Finalize Your Gear Choices
When I posted my gear list article, I got a lot of helpful suggestions in the comments about gear I could consider. This inspired a few trips to REI and a handful of changes to what I’m bringing to Amicalola in February. There was a lot of fine-tuning with my gear, so I’ll just cover the notable changes.
1. 1100ml Steel Cookpot -> 650ml Titanium Cookpot
- I barely filled my old cookpot to half capacity when cooking, so I swapped it for a smaller size with a lighter material. Not only does my new pot take up less space in my bear cannister, I also shaved half a pound from my base weight.
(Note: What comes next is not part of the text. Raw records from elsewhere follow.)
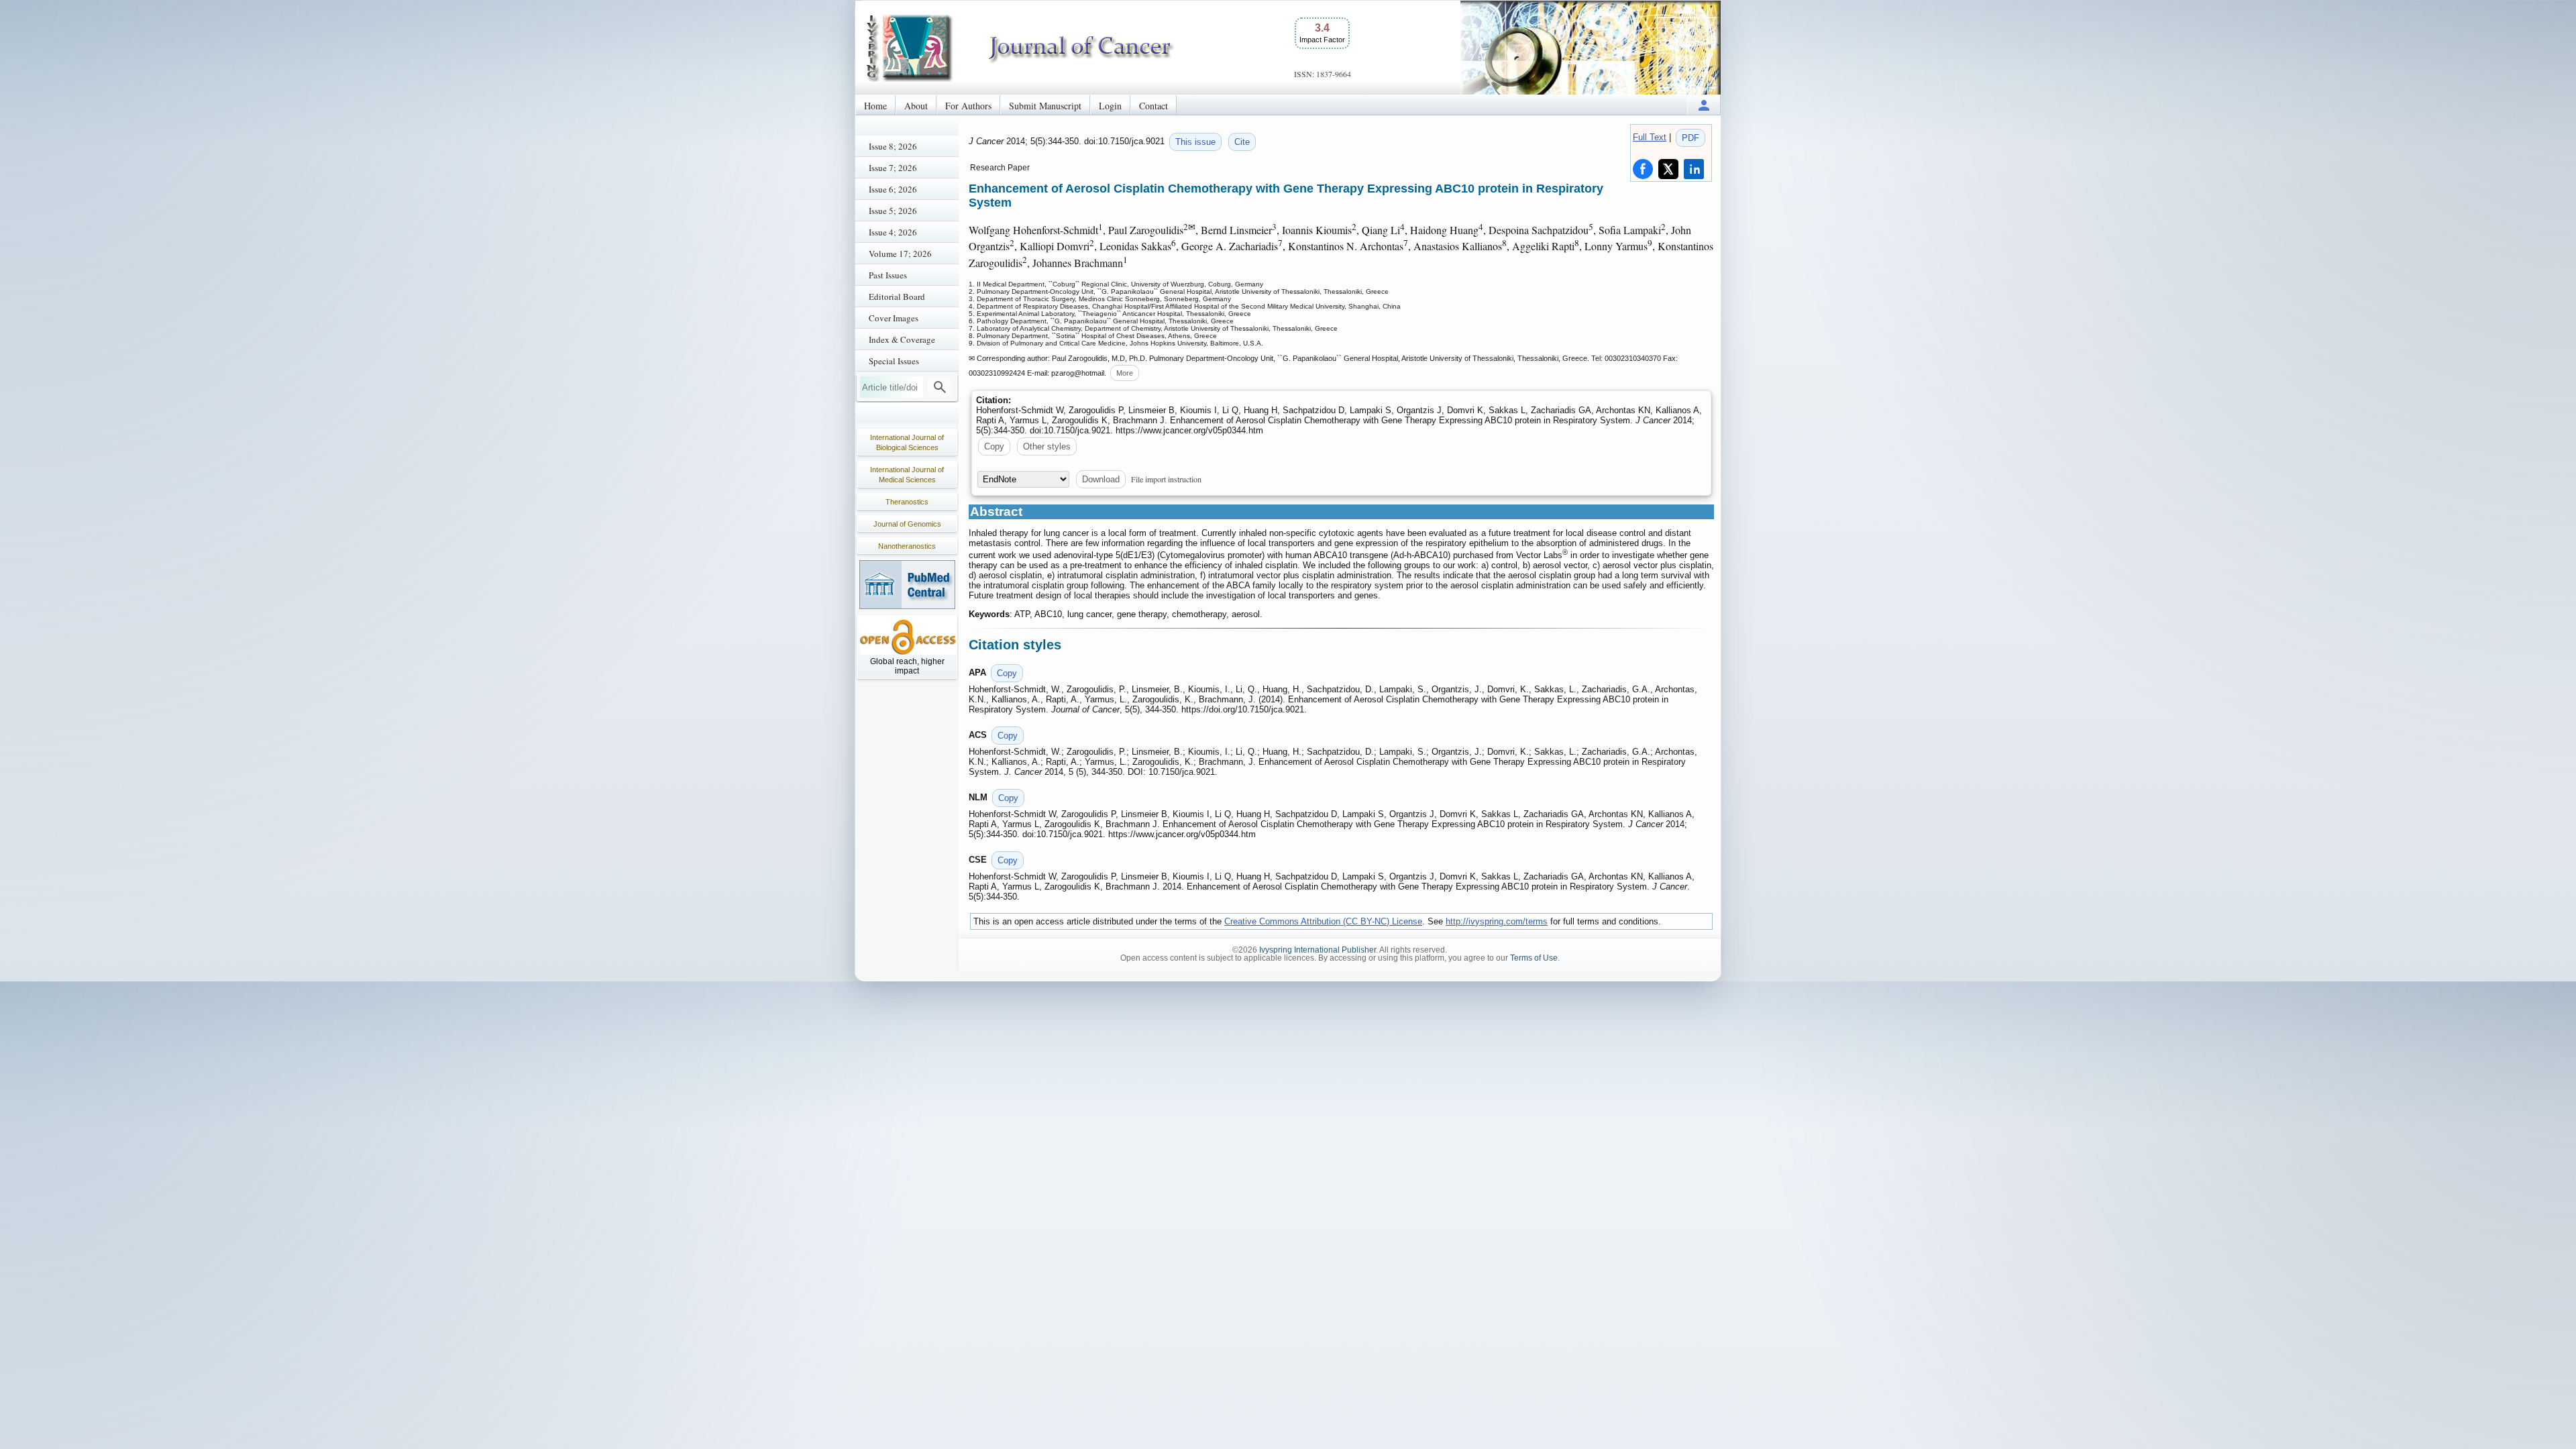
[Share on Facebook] (1643, 169)
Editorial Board (897, 296)
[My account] (1704, 105)
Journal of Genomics (907, 524)
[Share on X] (1668, 169)
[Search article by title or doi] (940, 387)
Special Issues (894, 361)
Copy (994, 446)
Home (875, 105)
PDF (1690, 138)
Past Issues (888, 275)
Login (1110, 105)
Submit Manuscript (1045, 105)
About (916, 105)
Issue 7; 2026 (893, 168)
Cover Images (893, 318)
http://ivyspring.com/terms (1497, 921)
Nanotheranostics (907, 546)
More (1124, 373)
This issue (1195, 142)
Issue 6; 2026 (893, 189)
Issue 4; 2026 (893, 232)
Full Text (1649, 137)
2. Trash Bag Liner -> Osprey Pack Liner
- I couldn’t get a satisfactory seal with my improvised trash bag liner and Osprey was having a sale. A few clicks and a week later, I have a pack liner to keep my gear better protected when my backpack inevitably gets soaked.
3. Altra Lone Peak 6 (size 12.5) -> Altra Olympus 5 (size 13)
- Same toe box. More cushion. Happier feet.
4. Question-A-Day Journal -> (Nothing)
- Instead of carrying almost a pound of book, I am just taking pictures of all the questions and answering them on my phone each day.
5. Inflatable Pillow -> Synthetic Pillow
- I sleep on my side and stomach, so I learned I need a pillow that can compress and doesn’t slip off my sleep pad.
6. (Nothing) -> Sleep Clothes
- A dedicated shirt and a pair of boxers for sleeping. Something dry to slip into after a day of hiking.
Inspire the Next Generations of Hikers (Hopefully)
My sister teaches 8th grade English and she asked if I wanted to kick off her kids’ research paper unit. Never one to turn down a chance to blab about the AT, I agreed to talk to her classes. I covered the general history of the trail and thru-hiking, my experiences preparing for my hike and the best practices for finding trustworthy information online. The kids were incredibly attentive and asked great questions. Though there were a few that made me laugh. Some of my favorites include:
- What is your favorite flavor of ramen? Chicken
- How do you fit six months of food in that bag? Allow me to explain the concept of resupplying.
- What happens if you die? It won’t be my problem at that point.
Prepare to Hike Your Own Hike
As I was preparing for this trek, I was developing an unhealthy focus on completing the trail. I thought that walking past every white blaze and summiting Katahdin this year was the only way I would be able to view my hike as a success. Anything short of that was a failure and a waste of my time. In hindsight, I was mostly stressed that if I didn’t finish the trail then other people would think I was a failure. I felt I had to meet other people’s expectations of a thru-hike in order to justify my hiking decisions.
Then, the obvious struck me. If I’m hiking this trail for myself, why do other people’s definitions of success matter to me?
With this realization, the pressure I was letting imaginary others put on me is beginning to dissipate. Typing this out has made it even clearer to me. I am at peace with my preparations. My goal is to complete as much of a northbound thru-hike of the Appalachian Trail as possible and enjoy as much of it as I can. I am confident that I will complete all ~2,200 miles but if it’s less than that, I will be okay.
Come what may, I will have the bliss of nothing to prove to others and a trail to hike.